> **Task requirements**
When you write out the records, keep every line exactly as it is.

> **Source data**
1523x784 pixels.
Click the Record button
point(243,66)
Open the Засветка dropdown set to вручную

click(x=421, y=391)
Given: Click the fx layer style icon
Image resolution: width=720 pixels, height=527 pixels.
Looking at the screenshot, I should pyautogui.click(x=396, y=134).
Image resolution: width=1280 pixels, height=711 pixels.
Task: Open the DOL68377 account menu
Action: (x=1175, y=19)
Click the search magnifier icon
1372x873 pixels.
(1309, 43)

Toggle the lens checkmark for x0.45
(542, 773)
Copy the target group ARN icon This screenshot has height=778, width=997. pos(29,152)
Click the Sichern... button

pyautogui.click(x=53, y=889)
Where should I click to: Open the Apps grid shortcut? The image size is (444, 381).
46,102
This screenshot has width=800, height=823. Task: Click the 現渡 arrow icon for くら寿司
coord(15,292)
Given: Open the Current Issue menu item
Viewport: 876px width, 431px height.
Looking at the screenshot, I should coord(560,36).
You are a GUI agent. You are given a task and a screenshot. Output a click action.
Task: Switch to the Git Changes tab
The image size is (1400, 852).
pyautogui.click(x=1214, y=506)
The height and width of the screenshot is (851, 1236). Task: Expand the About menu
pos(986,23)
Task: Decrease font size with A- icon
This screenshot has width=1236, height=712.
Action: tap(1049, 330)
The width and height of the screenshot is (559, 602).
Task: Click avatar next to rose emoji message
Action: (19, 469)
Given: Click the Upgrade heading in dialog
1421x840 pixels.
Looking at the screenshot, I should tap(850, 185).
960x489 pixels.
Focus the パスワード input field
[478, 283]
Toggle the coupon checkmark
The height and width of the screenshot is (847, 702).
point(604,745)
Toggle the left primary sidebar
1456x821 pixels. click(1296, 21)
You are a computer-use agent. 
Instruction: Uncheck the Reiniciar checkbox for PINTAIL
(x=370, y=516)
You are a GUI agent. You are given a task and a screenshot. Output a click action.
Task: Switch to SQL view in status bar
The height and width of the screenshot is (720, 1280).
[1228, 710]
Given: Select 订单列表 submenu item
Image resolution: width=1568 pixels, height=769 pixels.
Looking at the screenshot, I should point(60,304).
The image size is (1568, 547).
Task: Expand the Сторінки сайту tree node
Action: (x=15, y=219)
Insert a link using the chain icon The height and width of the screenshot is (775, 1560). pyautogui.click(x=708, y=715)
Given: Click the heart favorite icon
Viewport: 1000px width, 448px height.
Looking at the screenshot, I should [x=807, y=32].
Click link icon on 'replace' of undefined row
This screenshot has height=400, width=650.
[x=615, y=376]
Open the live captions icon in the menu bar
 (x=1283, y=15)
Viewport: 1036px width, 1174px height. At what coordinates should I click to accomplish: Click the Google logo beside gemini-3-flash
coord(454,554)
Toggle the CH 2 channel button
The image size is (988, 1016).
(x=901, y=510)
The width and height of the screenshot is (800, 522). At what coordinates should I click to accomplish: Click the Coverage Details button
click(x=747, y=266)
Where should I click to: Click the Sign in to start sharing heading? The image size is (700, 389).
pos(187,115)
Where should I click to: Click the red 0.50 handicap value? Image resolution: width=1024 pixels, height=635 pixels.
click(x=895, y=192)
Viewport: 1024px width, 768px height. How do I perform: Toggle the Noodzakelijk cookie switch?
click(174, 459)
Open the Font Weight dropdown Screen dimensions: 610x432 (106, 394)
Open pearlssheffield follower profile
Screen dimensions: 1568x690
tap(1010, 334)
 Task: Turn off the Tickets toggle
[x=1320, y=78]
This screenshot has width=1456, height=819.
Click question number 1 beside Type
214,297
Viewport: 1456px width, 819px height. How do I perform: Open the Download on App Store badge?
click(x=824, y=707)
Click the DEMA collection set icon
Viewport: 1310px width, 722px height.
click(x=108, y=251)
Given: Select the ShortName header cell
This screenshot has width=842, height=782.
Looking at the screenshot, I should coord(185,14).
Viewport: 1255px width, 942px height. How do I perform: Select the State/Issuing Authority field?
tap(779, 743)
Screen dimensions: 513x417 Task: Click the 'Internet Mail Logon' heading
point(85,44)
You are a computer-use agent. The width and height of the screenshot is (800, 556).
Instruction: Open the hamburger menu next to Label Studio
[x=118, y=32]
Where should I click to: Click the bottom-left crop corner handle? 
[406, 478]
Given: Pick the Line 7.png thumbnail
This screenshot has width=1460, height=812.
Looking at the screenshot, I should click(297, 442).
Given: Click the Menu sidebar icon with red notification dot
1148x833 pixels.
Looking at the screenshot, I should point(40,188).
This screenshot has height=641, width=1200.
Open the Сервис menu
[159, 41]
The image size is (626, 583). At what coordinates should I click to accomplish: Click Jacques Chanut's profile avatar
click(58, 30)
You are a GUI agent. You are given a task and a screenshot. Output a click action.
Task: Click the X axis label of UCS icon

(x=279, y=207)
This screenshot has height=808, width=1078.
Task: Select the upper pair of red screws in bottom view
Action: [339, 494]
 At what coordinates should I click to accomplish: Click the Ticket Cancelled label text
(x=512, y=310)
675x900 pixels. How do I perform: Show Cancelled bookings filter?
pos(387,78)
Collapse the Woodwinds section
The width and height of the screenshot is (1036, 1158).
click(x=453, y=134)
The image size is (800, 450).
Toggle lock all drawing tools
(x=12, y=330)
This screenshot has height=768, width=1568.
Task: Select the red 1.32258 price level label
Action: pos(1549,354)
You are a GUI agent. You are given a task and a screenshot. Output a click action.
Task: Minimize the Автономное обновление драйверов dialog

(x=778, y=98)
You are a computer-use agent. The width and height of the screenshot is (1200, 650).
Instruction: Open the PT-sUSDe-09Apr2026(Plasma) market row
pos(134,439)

> **Answer to this exercise**
1523x784 pixels.
Click the Record button
point(243,66)
Open the Засветка dropdown set to вручную

click(x=421, y=391)
Given: Click the fx layer style icon
Image resolution: width=720 pixels, height=527 pixels.
Looking at the screenshot, I should pyautogui.click(x=396, y=134).
Image resolution: width=1280 pixels, height=711 pixels.
Task: Open the DOL68377 account menu
Action: (x=1175, y=19)
Click the search magnifier icon
1372x873 pixels.
(1309, 43)

Toggle the lens checkmark for x0.45
(542, 773)
Copy the target group ARN icon This screenshot has height=778, width=997. pos(29,152)
Click the Sichern... button

pyautogui.click(x=53, y=889)
Where should I click to: Open the Apps grid shortcut? The image size is (444, 381).
46,102
This screenshot has width=800, height=823. Task: Click the 現渡 arrow icon for くら寿司
coord(15,292)
Given: Open the Current Issue menu item
Viewport: 876px width, 431px height.
Looking at the screenshot, I should coord(560,36).
You are a GUI agent. You are given a task and a screenshot. Output a click action.
Task: Switch to the Git Changes tab
The image size is (1400, 852).
pyautogui.click(x=1214, y=506)
The height and width of the screenshot is (851, 1236). Task: Expand the About menu
pos(986,23)
Task: Decrease font size with A- icon
This screenshot has width=1236, height=712.
Action: tap(1049, 330)
The width and height of the screenshot is (559, 602).
Task: Click avatar next to rose emoji message
Action: (19, 469)
Given: Click the Upgrade heading in dialog
1421x840 pixels.
Looking at the screenshot, I should tap(850, 185).
960x489 pixels.
Focus the パスワード input field
[478, 283]
Toggle the coupon checkmark
The height and width of the screenshot is (847, 702).
point(604,745)
Toggle the left primary sidebar
1456x821 pixels. click(1296, 21)
You are a computer-use agent. 
Instruction: Uncheck the Reiniciar checkbox for PINTAIL
(x=370, y=516)
You are a GUI agent. You are given a task and a screenshot. Output a click action.
Task: Switch to SQL view in status bar
The height and width of the screenshot is (720, 1280).
[1228, 710]
Given: Select 订单列表 submenu item
Image resolution: width=1568 pixels, height=769 pixels.
Looking at the screenshot, I should point(60,304).
The image size is (1568, 547).
Task: Expand the Сторінки сайту tree node
Action: (x=15, y=219)
Insert a link using the chain icon The height and width of the screenshot is (775, 1560). pyautogui.click(x=708, y=715)
Given: Click the heart favorite icon
Viewport: 1000px width, 448px height.
Looking at the screenshot, I should [x=807, y=32].
Click link icon on 'replace' of undefined row
This screenshot has height=400, width=650.
[x=615, y=376]
Open the live captions icon in the menu bar
 (x=1283, y=15)
Viewport: 1036px width, 1174px height. At what coordinates should I click to accomplish: Click the Google logo beside gemini-3-flash
coord(454,554)
Toggle the CH 2 channel button
The image size is (988, 1016).
(x=901, y=510)
The width and height of the screenshot is (800, 522). At what coordinates should I click to accomplish: Click the Coverage Details button
click(x=747, y=266)
Where should I click to: Click the Sign in to start sharing heading? The image size is (700, 389).
pos(187,115)
Where should I click to: Click the red 0.50 handicap value? Image resolution: width=1024 pixels, height=635 pixels.
click(x=895, y=192)
Viewport: 1024px width, 768px height. How do I perform: Toggle the Noodzakelijk cookie switch?
click(174, 459)
Open the Font Weight dropdown Screen dimensions: 610x432 (106, 394)
Open pearlssheffield follower profile
Screen dimensions: 1568x690
tap(1010, 334)
 Task: Turn off the Tickets toggle
[x=1320, y=78]
This screenshot has width=1456, height=819.
Click question number 1 beside Type
214,297
Viewport: 1456px width, 819px height. How do I perform: Open the Download on App Store badge?
click(x=824, y=707)
Click the DEMA collection set icon
Viewport: 1310px width, 722px height.
click(x=108, y=251)
Given: Select the ShortName header cell
This screenshot has width=842, height=782.
Looking at the screenshot, I should coord(185,14).
Viewport: 1255px width, 942px height. How do I perform: Select the State/Issuing Authority field?
tap(779, 743)
Screen dimensions: 513x417 Task: Click the 'Internet Mail Logon' heading
point(85,44)
You are a computer-use agent. The width and height of the screenshot is (800, 556).
Instruction: Open the hamburger menu next to Label Studio
[x=118, y=32]
Where should I click to: Click the bottom-left crop corner handle? 
[406, 478]
Given: Pick the Line 7.png thumbnail
This screenshot has width=1460, height=812.
Looking at the screenshot, I should click(297, 442).
Given: Click the Menu sidebar icon with red notification dot
1148x833 pixels.
Looking at the screenshot, I should point(40,188).
This screenshot has height=641, width=1200.
Open the Сервис menu
[159, 41]
The image size is (626, 583). At what coordinates should I click to accomplish: Click Jacques Chanut's profile avatar
click(58, 30)
You are a GUI agent. You are given a task and a screenshot. Output a click action.
Task: Click the X axis label of UCS icon

(x=279, y=207)
This screenshot has height=808, width=1078.
Task: Select the upper pair of red screws in bottom view
Action: [339, 494]
 At what coordinates should I click to accomplish: Click the Ticket Cancelled label text
(x=512, y=310)
675x900 pixels. How do I perform: Show Cancelled bookings filter?
pos(387,78)
Collapse the Woodwinds section
The width and height of the screenshot is (1036, 1158).
click(x=453, y=134)
The image size is (800, 450).
Toggle lock all drawing tools
(x=12, y=330)
This screenshot has height=768, width=1568.
Task: Select the red 1.32258 price level label
Action: pos(1549,354)
You are a GUI agent. You are given a task and a screenshot. Output a click action.
Task: Minimize the Автономное обновление драйверов dialog

(x=778, y=98)
You are a computer-use agent. The width and height of the screenshot is (1200, 650).
Instruction: Open the PT-sUSDe-09Apr2026(Plasma) market row
pos(134,439)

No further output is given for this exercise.